Anéantir /Michel Houellebecq
« Certains lundis de la toute fin novembre, ou au début de décembre, surtout lorsque l'on est célibataire, on a la sensation d'être dans le couloir de la mort. »
Dès cette première phrase du roman, on reconnaît le ton de Michel Houellebecq, la couleur qu'il veut donner à l'atmosphère. On va se régaler !
Un roman de MH ne laisse jamais indifférent, tout comme le personnage d'ailleurs. On l'adore ou on le déteste. Je me range dans la première catégorie, ayant lu les sept romans précédents ainsi que deux recueils de poésies, que j'ai tous aimés. Et j'aime le personnage étrange qu'est MH.

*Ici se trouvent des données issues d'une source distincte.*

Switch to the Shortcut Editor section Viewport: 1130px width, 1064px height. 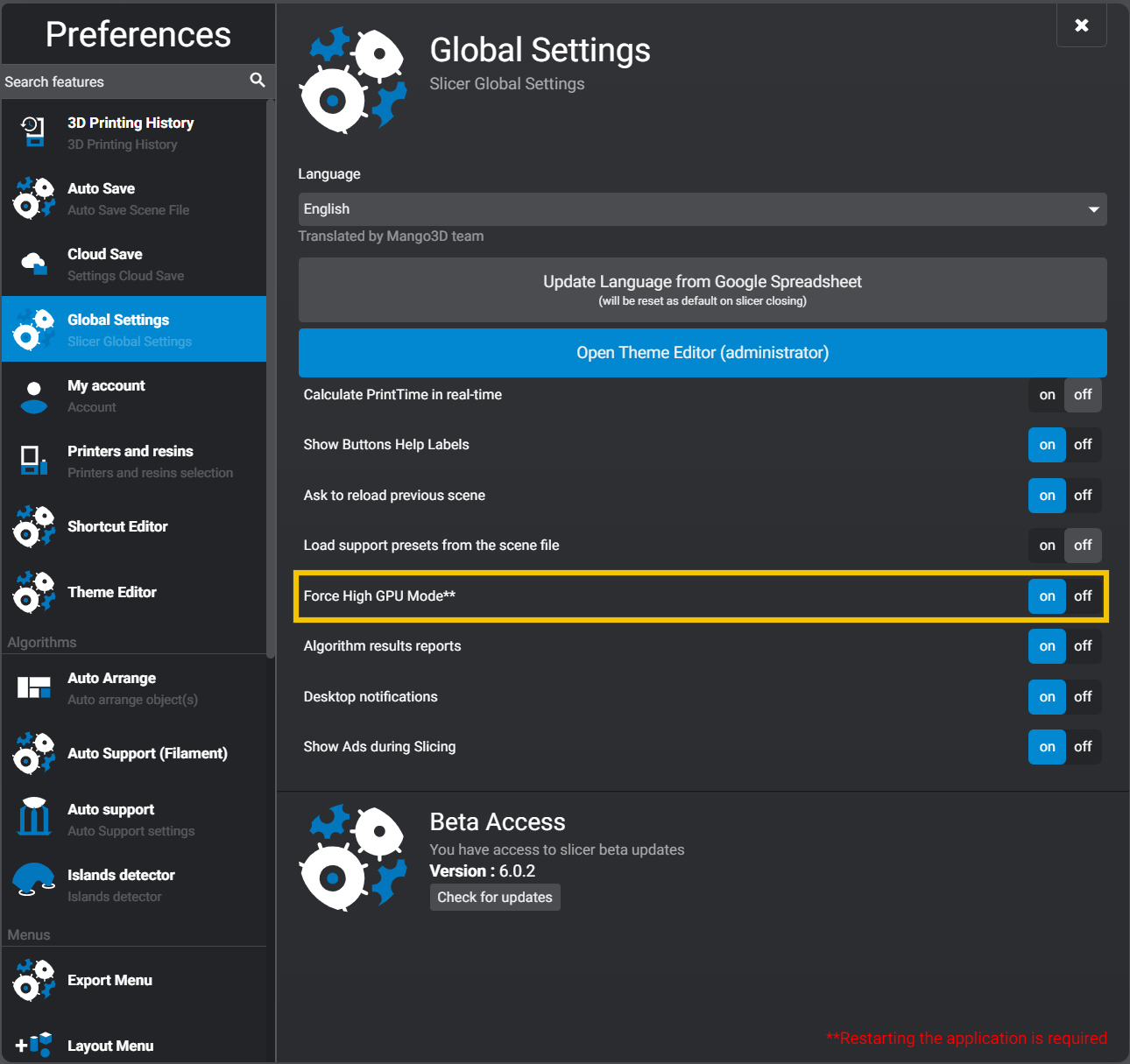tap(117, 526)
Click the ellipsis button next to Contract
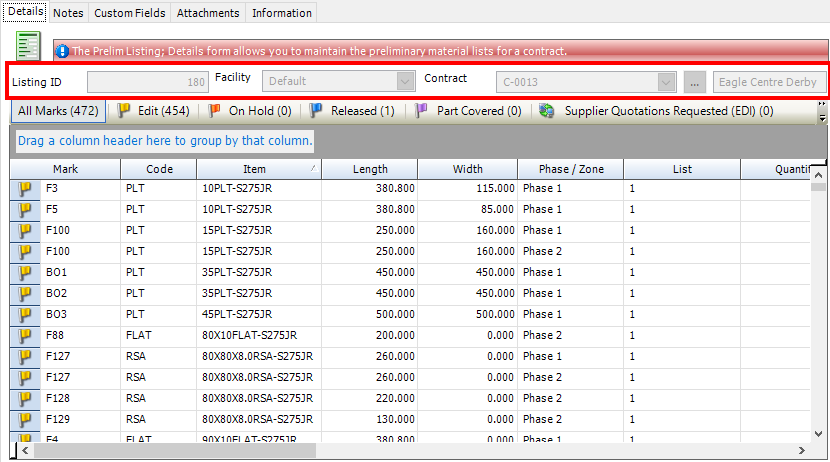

Ce huitième roman évolue durant 730 pages avec en toile de fond la mélancolie de notre condition humaine comme dans ses romans précédents. Une ambiance crépusculaire baigne ce roman évoquant les maux de notre société.
Nous sommes à Paris dans un futur proche, fin 2026 et dès l'entame, on baigne dans une atmosphère de mystère notamment informatique. Bastien informaticien à la DGSI s'intéresse depuis un certain temps à des graffitis étranges sur les murs de la ville et tente de les décrypter au sein d'un laboratoire d'analyse spécialisé. Ce qui étonne, c'est que des messages que personne ne parviendrait à lire serait évidemment une démarche absurde, et donc il y a forcément des destinataires, mais qui ?
Un homme politique ministre qui brigue la Présidence de la République pour 2027 est au coeur de l'intrigue. Il se prénomme Bruno et il est ministre de l'Économie et des Finances. Polytechnicien sorti major, il brille par ses qualités et ses compétences. Une vidéo montage sur Internet passe de façon récurrente le montrant subissant une décapitation par guillotine. Quelle est la motivation des inconnus qui mettent ces scènes en ligne ? Bruno est estimé par le peuple pour sa compétence mais pas franchement aimé.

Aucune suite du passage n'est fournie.